Re: [PATCH] nvme: reject completions for requests that are not in flight
From: Chao S
Date: Mon May 25 2026 - 16:27:49 EST
Hi,
Since posting this I reproduced a more severe manifestation of the same
bug and confirmed the patch handles it; sharing as extra justification.
The commit message covers the freed / never-dispatched case (the NULL
rq->mq_hctx dereference). When the stale command id instead maps to a
tag that has already been *reused*, the driver completes an unrelated,
still-in-flight request -- a use-after-free. Under fuzzing (a device
that replays and reorders completions) this did not show up as a clean
NULL deref but as cross-subsystem memory corruption: general protection
faults in mtree_range_walk(), unlink_anon_vmas() and the slub freelist,
in unrelated tasks (modprobe, systemd-udevd, ...). The trigger was a
stale completion delivered for a request that a concurrent controller
reset had just freed.
To confirm the fix addresses this, I rebuilt the kernel with the patch
and re-ran the same workload for ~10h. The guard now rejects the
offending completion instead of acting on it:
nvme nvme0: resetting controller
nvme nvme0: completion for request 0x1c0 not in flight
nvme nvme0: invalid id 448 completed on queue 2
and no use-after-free / corruption recurred over the run.

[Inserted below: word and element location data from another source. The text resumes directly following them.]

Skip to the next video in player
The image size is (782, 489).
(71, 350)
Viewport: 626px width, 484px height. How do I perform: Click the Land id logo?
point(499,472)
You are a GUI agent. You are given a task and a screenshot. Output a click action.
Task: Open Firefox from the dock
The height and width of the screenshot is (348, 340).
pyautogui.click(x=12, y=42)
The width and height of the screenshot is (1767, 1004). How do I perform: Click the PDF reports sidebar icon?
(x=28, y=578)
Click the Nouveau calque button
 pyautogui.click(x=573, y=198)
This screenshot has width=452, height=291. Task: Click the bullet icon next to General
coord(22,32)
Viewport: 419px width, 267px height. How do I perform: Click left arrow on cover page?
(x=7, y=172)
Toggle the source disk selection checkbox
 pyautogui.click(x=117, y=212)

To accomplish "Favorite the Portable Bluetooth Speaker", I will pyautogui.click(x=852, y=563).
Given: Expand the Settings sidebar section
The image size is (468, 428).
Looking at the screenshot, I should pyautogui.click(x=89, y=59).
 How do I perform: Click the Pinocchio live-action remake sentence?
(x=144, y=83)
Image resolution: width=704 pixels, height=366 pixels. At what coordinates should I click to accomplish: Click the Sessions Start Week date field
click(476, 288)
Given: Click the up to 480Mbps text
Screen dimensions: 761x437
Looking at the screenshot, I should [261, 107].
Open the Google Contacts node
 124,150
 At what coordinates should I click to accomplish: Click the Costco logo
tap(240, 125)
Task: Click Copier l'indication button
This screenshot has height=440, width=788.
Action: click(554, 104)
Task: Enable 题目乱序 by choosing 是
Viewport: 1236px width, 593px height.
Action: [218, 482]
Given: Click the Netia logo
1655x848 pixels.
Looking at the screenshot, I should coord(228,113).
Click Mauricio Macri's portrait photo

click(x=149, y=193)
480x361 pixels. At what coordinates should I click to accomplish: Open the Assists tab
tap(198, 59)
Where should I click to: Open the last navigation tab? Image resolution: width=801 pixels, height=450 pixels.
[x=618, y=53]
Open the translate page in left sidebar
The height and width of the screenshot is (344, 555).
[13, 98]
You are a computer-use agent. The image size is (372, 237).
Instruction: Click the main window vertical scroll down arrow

The code is unchanged; I'm happy to fold this into the commit message
as a v2 if you'd prefer it spelled out there.
Thanks,
Chao
On Fri, May 22, 2026 at 11:30 AM Chao Shi <coshi036@xxxxxxxxx> wrote:
>
> nvme_find_rq() resolves a device-supplied command id to a request with
> blk_mq_tag_to_rq(), which returns whatever request last used that tag -
> possibly one that is no longer in flight (freed, or never dispatched and
> thus with a NULL rq->mq_hctx). Commit e7006de6c238 ("nvme: code
> command_id with a genctr for use-after-free validation") guards against
> this, but its generation counter is only 4 bits wide and can be matched
> by a malfunctioning or malicious device replaying command ids. The
> driver then completes a request that is not outstanding, dereferencing a
> NULL rq->mq_hctx or double-completing a command:
>
> Oops: general protection fault ... KASAN: null-ptr-deref
> RIP: blk_mq_complete_request_remote+0xe5/0xa80 block/blk-mq.c:1319
> nvme_handle_cqe drivers/nvme/host/pci.c:1418 [inline]
> nvme_poll_cq drivers/nvme/host/pci.c:1449
> nvme_irq drivers/nvme/host/pci.c:1463
>
> Require the request to be in flight before completing it. The check uses
> the request state, so it also covers controllers with
> NVME_QUIRK_SKIP_CID_GEN.
>
> Found by FuzzNvme(Syzkaller with FEMU fuzzing framework).
>
> Acked-by: Sungwoo Kim <iam@xxxxxxxxxxxx>
> Acked-by: Dave Tian <daveti@xxxxxxxxxx>
> Acked-by: Weidong Zhu <weizhu@xxxxxxx>
> Signed-off-by: Chao Shi <coshi036@xxxxxxxxx>
> ---
> drivers/nvme/host/nvme.h | 11 +++++++++++
> 1 file changed, 11 insertions(+)
>
> diff --git a/drivers/nvme/host/nvme.h b/drivers/nvme/host/nvme.h
> index 9a5f28c5103c..3a525c1dc818 100644
> --- a/drivers/nvme/host/nvme.h
> +++ b/drivers/nvme/host/nvme.h
> @@ -615,6 +615,17 @@ static inline struct request *nvme_find_rq(struct blk_mq_tags *tags,
> tag);
> return NULL;
> }
> + /*
> + * blk_mq_tag_to_rq() returns whatever request last used this tag, which
> + * may no longer be in flight if the device reports a bogus command id.
> + * Completing it would deref a NULL rq->mq_hctx or double-complete a
> + * command; the 4-bit genctr below only narrows the window.
> + */
> + if (unlikely(blk_mq_rq_state(rq) != MQ_RQ_IN_FLIGHT)) {
> + dev_err(nvme_req(rq)->ctrl->device,
> + "completion for request %#x not in flight\n", tag);
> + return NULL;
> + }
> if (unlikely(nvme_genctr_mask(nvme_req(rq)->genctr) != genctr)) {
> dev_err(nvme_req(rq)->ctrl->device,
> "request %#x genctr mismatch (got %#x expected %#x)\n",
> --
> 2.43.0
>